** EXTRACT TO READ follows **
A perfect description of your side, yes.
Depends on what is being meant here. Something like blacks being systematically denied basic civic rights in the 1960s is a major issue indeed, something like gay marriage not so much. Obviously no issues are “meaningless”, but there is the matter of prioritization.
Confucius say: “It’s the economy, stupid”
Thank you for pointing out the obvious that I’m not in control of millions of other people in the same age cohort as me. However, I’m perfectly free to deride and criticize the choices of others seeing them as impractical and/or harmful.
This is where self-interest comes in. If you want me to provide that raw vote total needed to say accomplish police reform or gay marriage, what will you give me in return?
Wesley Clark is obviously correct here. This generation at least up to now seems incapable of mounting a sustained long-term political movement (as opposed to rallying around a certain rock start election candidate during voting season like Barack Obama, Ron Paul, or Bernie Sanders) except possibly on gay marriage. This is especially true on economic issues where the “Occupy Wall Street” movement turned out to be a massive joke reliant primarily on aging, quasi-professional agitators, student sycophants, and assorted riffraff/lumpenbourgeoisie that proved to be ultimately a movement of the “1%” rather than the “99%” whom it alienated.
** End of EXTRACT TO READ **
** MATERIAL SUPPLIED follows **
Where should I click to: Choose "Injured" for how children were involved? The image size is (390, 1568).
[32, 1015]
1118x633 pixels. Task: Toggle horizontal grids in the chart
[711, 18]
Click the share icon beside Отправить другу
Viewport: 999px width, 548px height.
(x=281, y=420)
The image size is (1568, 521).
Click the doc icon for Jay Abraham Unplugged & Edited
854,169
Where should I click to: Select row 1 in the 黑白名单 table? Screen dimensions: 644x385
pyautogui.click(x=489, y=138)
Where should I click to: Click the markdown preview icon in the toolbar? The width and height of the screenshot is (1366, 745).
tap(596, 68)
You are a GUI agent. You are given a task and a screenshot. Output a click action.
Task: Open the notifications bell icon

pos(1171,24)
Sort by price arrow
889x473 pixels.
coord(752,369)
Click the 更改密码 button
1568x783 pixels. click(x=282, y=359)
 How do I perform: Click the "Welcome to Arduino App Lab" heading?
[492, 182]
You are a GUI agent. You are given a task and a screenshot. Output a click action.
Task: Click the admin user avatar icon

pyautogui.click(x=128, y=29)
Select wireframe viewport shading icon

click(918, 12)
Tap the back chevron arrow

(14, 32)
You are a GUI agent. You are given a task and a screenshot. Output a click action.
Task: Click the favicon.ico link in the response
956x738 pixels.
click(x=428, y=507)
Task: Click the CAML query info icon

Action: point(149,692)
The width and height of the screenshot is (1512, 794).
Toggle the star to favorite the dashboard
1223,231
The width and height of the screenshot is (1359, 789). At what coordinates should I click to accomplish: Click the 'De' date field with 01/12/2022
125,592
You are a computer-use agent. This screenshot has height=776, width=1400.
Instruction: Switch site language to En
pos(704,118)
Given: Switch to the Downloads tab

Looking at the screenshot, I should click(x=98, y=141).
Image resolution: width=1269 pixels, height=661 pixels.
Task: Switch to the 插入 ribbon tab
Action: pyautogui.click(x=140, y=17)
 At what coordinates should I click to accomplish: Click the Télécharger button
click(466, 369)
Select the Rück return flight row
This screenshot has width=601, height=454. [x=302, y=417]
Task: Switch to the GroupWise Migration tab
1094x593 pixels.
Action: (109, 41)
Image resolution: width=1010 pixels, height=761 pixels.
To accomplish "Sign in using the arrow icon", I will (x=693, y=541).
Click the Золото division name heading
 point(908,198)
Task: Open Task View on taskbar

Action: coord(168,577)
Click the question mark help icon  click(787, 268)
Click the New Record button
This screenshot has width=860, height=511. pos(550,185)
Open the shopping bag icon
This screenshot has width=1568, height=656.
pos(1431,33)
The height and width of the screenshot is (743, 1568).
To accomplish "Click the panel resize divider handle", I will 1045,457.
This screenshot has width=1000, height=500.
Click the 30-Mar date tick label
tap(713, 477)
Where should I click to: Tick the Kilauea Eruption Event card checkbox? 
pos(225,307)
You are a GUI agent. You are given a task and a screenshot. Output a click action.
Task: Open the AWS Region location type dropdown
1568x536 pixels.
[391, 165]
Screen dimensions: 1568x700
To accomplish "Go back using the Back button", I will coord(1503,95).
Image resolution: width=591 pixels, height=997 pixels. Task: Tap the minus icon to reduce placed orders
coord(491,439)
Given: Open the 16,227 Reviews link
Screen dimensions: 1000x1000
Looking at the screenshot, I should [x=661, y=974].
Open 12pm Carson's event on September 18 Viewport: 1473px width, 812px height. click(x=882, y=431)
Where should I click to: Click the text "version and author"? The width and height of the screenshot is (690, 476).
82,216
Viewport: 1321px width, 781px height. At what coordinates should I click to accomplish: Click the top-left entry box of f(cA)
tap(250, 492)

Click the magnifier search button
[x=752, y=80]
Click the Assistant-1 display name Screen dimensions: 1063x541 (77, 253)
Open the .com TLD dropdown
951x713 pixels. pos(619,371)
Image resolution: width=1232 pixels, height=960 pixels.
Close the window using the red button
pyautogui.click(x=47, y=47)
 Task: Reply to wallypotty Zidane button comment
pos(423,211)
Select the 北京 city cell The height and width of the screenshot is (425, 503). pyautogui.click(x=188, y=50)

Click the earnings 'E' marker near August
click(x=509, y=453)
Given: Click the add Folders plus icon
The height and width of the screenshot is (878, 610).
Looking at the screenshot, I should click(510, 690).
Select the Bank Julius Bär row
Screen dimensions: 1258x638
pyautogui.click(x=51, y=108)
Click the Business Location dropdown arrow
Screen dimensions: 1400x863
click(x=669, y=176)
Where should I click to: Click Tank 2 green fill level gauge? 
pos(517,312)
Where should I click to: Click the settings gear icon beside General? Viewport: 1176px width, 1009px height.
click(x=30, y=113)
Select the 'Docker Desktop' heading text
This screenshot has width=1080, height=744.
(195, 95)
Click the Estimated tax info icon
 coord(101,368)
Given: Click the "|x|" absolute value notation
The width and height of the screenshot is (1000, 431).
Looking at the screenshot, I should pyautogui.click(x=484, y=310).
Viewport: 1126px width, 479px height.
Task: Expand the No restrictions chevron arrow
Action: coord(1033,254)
** End of MATERIAL SUPPLIED **
**PROBLEM STATEMENT**
Copy word for word the part of the comments on political priorities, starting at "This is where" and ending at "me in return?".

**ANSWER FOR THIS EXERCISE**
This is where self-interest comes in. If you want me to provide that raw vote total needed to say accomplish police reform or gay marriage, what will you give me in return?